Louis Renault, c’est l’inventeur solitaire. L’ingénieur passionné, mécanicien dans l’âme, vainqueur de courses dangereuses, qui connaît tout de l’automobile, les outils, les outillages, les métaux, les copeaux et l’huile de coude, et qui va la décliner sous toutes ses formes.

André Citroën, c’est l’innovateur. Le détecteur, l’homme du marketing, des fascinantes expéditions en Afrique et en Chine, le personnage mondain et raffiné, celui des “planches” de Deauville, qui donnait une voiture (réelle) comme pourboire aux maîtres d’hôtel, l’inventeur du marketing qui fit briller son nom sur la tour Eiffel. C’est aussi l’homme des magnifiques jouets Citroën, maquettes précises à l’échelle I/10, fabriquées pour que les premiers mots des enfants des années 20 soient “papa”, “maman” et “Citroën”, au nom d’un taylorisme à la Pavlov et à l’américaine.

Couverture du magazine "Vu" du 30 janvier 1935

Couverture du magazine “Vu” du 30 janvier 1935

Mais au lendemain de la Première Guerre mondiale, quand il s’agit de s’imposer dans un marché national dont la demande est sans précédent dans l’histoire de l’automobile, Renault et Citroën, les deux hommes comme leurs armées et leurs empires, sont face à face. Ennemis ? Non. Concurrents, oui. L’admiration, la crainte, le respect ne les unissent pas mais les séparent. Ils s’observent du coin de l’oeil. D’ailleurs, André Citroën utilisera bien des briques fournies sans rancune par Renault pour construire, en 1916, sa nouvelle usine – d’abord consacrée aux munitions – du quai de Javel.

Tout les sépare. André Citroën est le tard venu. Louis Renault a démarré dès les premières années 1900. Il a, de ses mains, fabriqué des automobiles à l’âge de 14 ans, par pure passion, dans un petit atelier au fond du jardin familial de Billancourt. Né dans une famille de commerçants très aisés, il prépare le concours de l’Ecole centrale. L’échec à ce concours en 1896 lui est très cruel. Il revient à sa passion automobile pour créer, avec ses deux frères, l’entreprise Renault frères. Il est “authentique“, “c’est un vrai“, “un bon“.

Trust. En 1911, Louis Renault, déjà établi, effectue un voyage aux Etats-Unis pour étudier les méthodes de Ford et revient avec l’idée d’appliquer, en 1913, le chronométrage pour augmenter la productivité (le taylorisme). Cela lui vaut des grèves immédiates. On le décrit comme autoritaire et colérique, et pourtant il accepte le principe de la délégation ouvrière dès 1912. Mais c’est un solitaire: dans le secret de son bureau d’études, il invente la boîte de vitesse avec prise directe, mondialement utilisée, ou les bougies démontables. De son entreprise il fait un trust industriel avec une forte intégration en amont: il fabriquera tout, des tissus au caoutchouc, du carton au papier, des équipements électriques aux bougies, cultivant même des arbres pour en avoir le bois, et fabrique son électricité dans ses propres centrales électriques.
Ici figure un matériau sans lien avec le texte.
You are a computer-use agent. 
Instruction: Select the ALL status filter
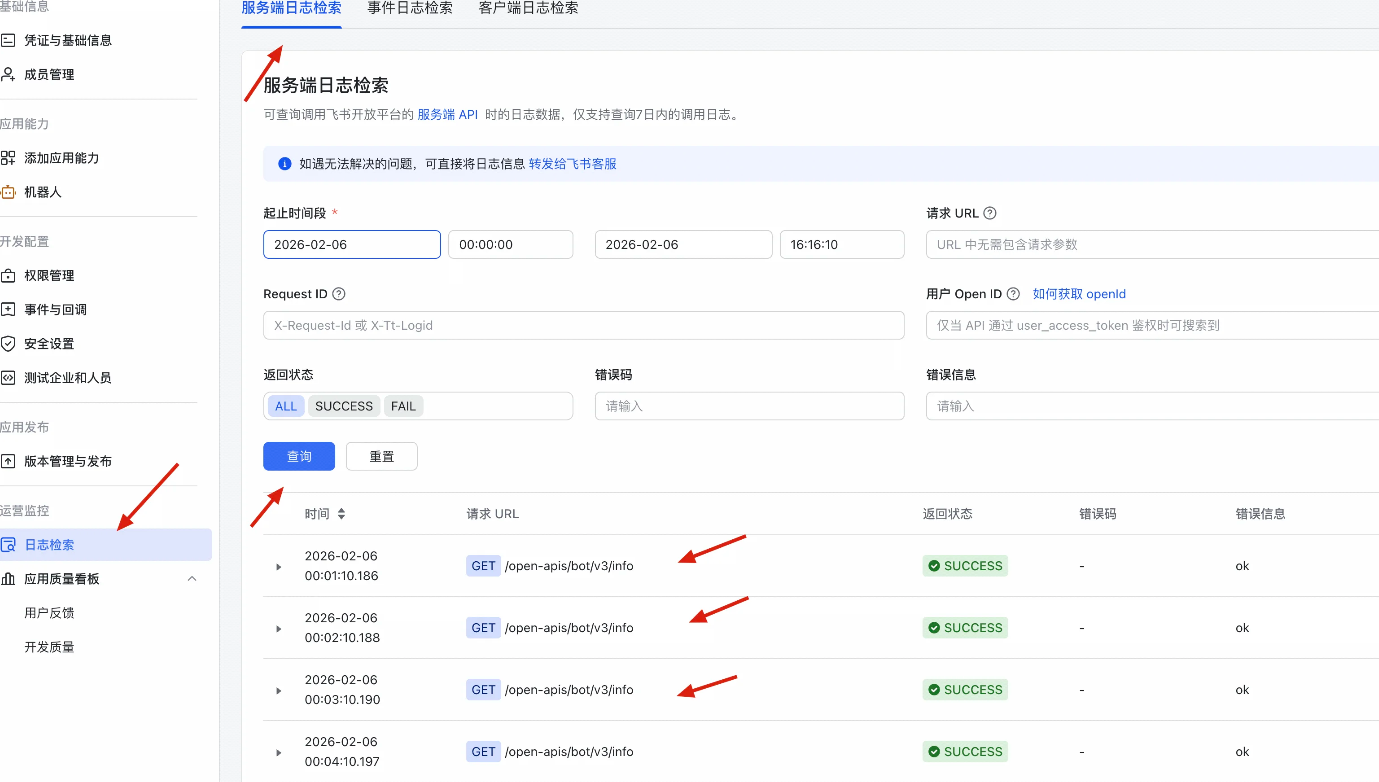(x=286, y=406)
Mais Renault s’intéresse aussi à tout ce qui a des roues et un moteur: voitures particulières, camions (dont il est le promoteur, bien avant les marques spécialisées), autobus (il fournira ceux de Paris, les fameux TN et TH à l’immortelle plate-forme). Il devient même le premier fabricant mondial d’autorails pour les réseaux ferrés français, sans oublier de faire des moteurs d’avion ou de marine, concevant sans doute les meilleurs moteurs Diesel du monde. Jamais André Citroën n’aura une telle “envergure” dans la diversité !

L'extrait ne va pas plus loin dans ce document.